◆ Data excerpts
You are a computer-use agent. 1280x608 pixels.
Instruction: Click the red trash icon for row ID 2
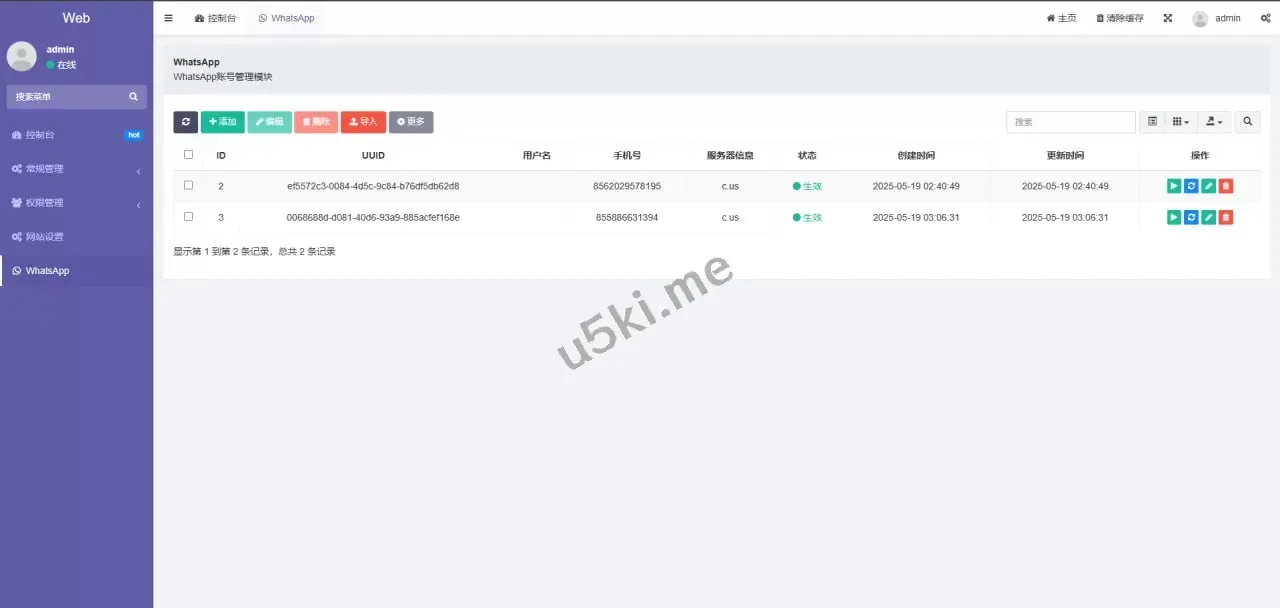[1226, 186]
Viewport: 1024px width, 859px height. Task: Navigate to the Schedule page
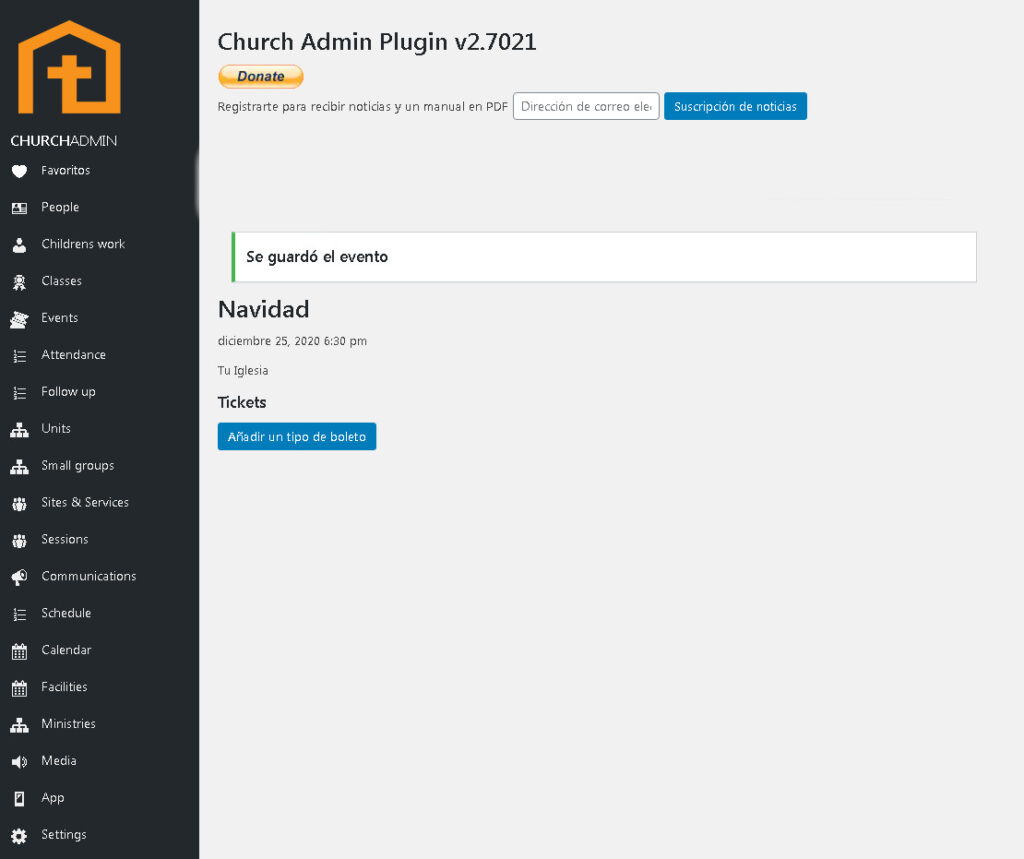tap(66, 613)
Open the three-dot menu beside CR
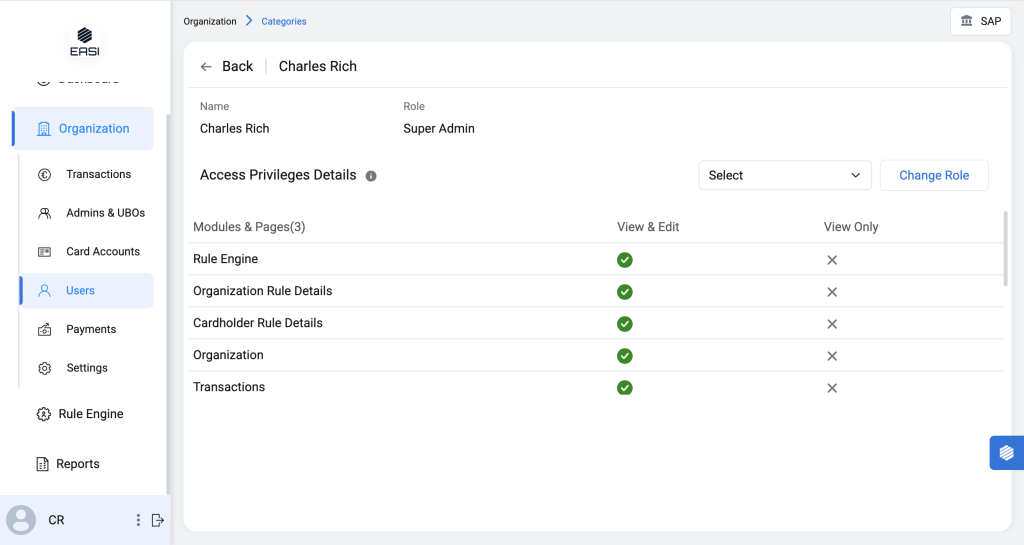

◆ Instructions to follow
A word-for-word retyping of the material above is expected, without pictures.

◆ Response
You are a computer-use agent. 1280x608 pixels.
Instruction: Click the red trash icon for row ID 2
[1226, 186]
Viewport: 1024px width, 859px height. Task: Navigate to the Schedule page
tap(66, 613)
Open the three-dot menu beside CR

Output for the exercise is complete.